I enjoy your Sunday ruminations. Today's was no exception.

Regarding "there’s no conflict between Jesus’s proclamations above and the other, gentler dispensations of the Prince of Peace", I totally agree. The most well known verse in the Gospels, the one often seen on a placard behind home plate on a televised baseball game, John 3:16, gives a concise explanation... these quotes from Dhouey Rheims Bible at the gutenberg web site:

John 3:16. For God so loved the world, as to give his only begotten Son:
that whosoever believeth in him may not perish, but may have life

Non believers who fail to do God's will (see also 1 John 2:17) are in a bad position (i.e., the sword is coming as Matthew records in Francis' piece today).

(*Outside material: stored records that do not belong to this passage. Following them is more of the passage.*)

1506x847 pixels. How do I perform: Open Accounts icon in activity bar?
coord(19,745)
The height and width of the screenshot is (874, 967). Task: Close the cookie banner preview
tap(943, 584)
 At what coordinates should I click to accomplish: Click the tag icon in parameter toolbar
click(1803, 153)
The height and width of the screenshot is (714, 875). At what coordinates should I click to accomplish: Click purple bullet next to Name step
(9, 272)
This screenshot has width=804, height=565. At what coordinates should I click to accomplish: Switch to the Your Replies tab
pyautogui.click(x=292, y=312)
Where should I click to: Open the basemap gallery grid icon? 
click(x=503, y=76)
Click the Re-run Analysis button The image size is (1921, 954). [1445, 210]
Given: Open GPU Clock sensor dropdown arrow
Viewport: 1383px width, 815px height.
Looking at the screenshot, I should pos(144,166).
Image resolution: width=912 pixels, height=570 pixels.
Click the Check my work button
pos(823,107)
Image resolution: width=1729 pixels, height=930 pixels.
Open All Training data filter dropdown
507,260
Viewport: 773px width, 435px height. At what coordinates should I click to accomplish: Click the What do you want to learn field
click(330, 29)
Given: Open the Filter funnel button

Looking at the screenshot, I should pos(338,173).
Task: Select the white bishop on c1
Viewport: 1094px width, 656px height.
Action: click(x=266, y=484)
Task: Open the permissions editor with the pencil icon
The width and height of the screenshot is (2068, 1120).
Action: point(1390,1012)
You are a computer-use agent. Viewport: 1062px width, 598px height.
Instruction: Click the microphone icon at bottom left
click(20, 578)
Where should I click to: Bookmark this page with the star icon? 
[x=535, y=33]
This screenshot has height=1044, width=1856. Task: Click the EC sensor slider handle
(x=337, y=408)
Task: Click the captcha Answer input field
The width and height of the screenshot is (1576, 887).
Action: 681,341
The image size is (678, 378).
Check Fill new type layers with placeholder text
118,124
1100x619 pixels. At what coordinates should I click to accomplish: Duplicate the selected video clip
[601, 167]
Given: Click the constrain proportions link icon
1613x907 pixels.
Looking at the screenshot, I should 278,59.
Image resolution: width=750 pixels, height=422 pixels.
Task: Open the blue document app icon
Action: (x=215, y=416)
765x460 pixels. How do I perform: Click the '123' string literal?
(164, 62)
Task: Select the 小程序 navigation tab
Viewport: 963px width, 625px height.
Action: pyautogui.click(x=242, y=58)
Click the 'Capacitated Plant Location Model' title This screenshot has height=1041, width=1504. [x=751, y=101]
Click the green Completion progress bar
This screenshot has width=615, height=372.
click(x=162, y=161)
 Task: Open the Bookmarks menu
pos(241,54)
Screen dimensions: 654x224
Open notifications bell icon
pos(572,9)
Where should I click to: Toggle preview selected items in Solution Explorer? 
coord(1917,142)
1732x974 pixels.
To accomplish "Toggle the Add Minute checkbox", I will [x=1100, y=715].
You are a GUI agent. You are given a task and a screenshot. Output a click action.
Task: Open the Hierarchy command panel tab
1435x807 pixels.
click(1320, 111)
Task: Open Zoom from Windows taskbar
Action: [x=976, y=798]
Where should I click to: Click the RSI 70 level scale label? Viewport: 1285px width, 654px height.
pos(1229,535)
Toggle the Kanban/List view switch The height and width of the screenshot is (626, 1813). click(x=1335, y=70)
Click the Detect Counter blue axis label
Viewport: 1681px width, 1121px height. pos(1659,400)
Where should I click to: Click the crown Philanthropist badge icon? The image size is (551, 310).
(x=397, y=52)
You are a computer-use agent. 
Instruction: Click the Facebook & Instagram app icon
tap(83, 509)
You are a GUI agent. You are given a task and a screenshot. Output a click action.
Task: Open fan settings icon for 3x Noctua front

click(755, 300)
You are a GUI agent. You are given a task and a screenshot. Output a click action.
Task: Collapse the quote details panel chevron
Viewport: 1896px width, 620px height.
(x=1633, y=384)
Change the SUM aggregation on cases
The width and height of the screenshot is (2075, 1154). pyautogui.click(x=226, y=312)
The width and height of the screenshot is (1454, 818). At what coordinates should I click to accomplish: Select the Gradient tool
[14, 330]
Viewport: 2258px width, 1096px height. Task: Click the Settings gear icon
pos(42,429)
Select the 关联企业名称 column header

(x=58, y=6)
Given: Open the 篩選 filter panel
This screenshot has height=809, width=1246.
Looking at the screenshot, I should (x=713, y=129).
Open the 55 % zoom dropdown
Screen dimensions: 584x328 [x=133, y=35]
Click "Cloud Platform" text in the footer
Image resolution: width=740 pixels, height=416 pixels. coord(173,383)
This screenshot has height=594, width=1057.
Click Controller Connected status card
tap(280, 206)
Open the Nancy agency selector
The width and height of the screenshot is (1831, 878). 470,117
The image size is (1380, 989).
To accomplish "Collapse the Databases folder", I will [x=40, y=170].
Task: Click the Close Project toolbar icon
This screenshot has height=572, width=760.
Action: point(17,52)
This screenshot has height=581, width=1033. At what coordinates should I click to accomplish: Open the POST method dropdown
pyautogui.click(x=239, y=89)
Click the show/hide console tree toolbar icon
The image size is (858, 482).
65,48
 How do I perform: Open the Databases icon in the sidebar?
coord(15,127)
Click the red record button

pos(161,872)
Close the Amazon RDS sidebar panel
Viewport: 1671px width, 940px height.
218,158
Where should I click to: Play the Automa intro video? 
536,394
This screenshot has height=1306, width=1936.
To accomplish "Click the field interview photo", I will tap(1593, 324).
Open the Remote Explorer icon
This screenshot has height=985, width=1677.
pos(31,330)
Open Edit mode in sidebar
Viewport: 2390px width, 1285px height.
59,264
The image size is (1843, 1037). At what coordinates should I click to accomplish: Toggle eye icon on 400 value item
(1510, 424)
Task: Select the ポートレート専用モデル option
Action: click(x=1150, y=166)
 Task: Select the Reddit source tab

Peter elaborates:

2 Peter 3:9. The Lord delayeth not his promise, as some imagine, but dealeth
patiently for your sake, not willing that any should perish, but that
all should return to penance,

3:10. But the day of the Lord shall come as a thief, in which the
heavens shall pass away with great violence and the elements shall be
melted with heat and the earth and the works which are in it shall be
burnt up.

3:11. Seeing then that all these things are to be dissolved, what
manner of people ought you to be in holy conversation and godliness?

3:12. Looking for and hasting unto the coming of the day of the Lord,
by which the heavens being on fire shall be dissolved, and the elements
shall melt with the burning heat?

3:13. But we look for new heavens and a new earth according to his
promises, in which justice dwelleth.

For those who want a life everlasting on the new earth mentioned in verse 13, it is time as John 3:16 suggests... "return to pennance." Similarly in 2 John 2:17, "but he that doth the will of God abideth for ever."